Politisation d’un événement festif
La fracture s’est illustrée lors de la mi-temps du Super Bowl le 8 février, où le chanteur portoricain Bad Bunny a présenté un spectacle coloré et joyeux devant 130 millions de téléspectateurs. Plutôt que de saluer la performance, Donald Trump a critiqué l’artiste, qualifiant son show d’« affront à la grandeur de l’Amérique » et de « claque au visage » du pays.
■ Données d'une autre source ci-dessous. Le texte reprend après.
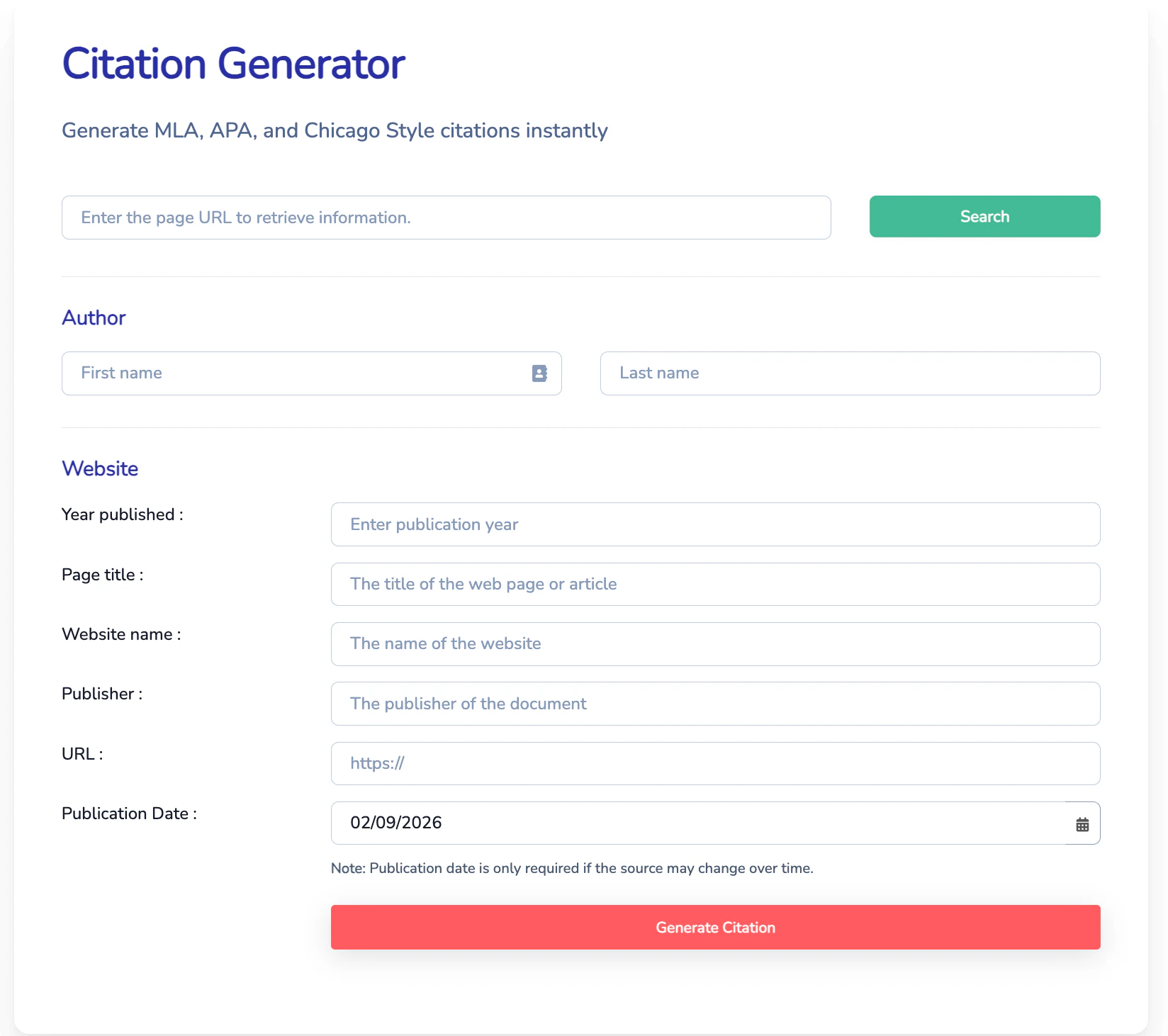1168x1036 pixels.
Task: Click into the Last name field
Action: coord(850,373)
La Maison Blanche a validé cette prise de position, en pleine controverse sur la traque policière des migrants sans papiers et alors que Trump perdait du terrain auprès des minorités et des 18-30 ans.
Cette séquence montre un glissement de l’administration vers un message identitaire et xénophobe, politisation d’un moment culturel jusqu’alors consensuel.
Crise de popularité et perte de contrôle sur sa base
Le président Américain s’est également retrouvé isolé sur les réseaux sociaux. La diffusion d’une vidéo raciste montrant Barack et Michelle Obama en singes, sur son compte Truth Social, a révélé l’écart entre la Maison Blanche et les personnes ne partageant pas la vision trumpiste d’une nation blanche et chrétienne.
L’usage des mèmes, références masculinistes et vidéos IA reste privilégié par Trump pour mobiliser sa base, mais ces contenus ne parviennent plus à séduire ou divertir les plus jeunes et minorités, fragilisant son influence sur les cercles virilistes qui le soutenaient autrefois.
Un repli identitaire à haut risque
Les événements récents traduisent un repli identitaire et politique dans un contexte de fracture sociale et culturelle profonde aux États-Unis. Les moments de communion populaire sont désormais rares, et même des tragédies ou de grands événements sportifs divisent la population. Le lien entre Trump et ses alliés culturels semble désormais fragile, ouvrant un nouvel épisode d’incertitude pour la droite ultraconservatrice américaine à l’approche des échéances électorales.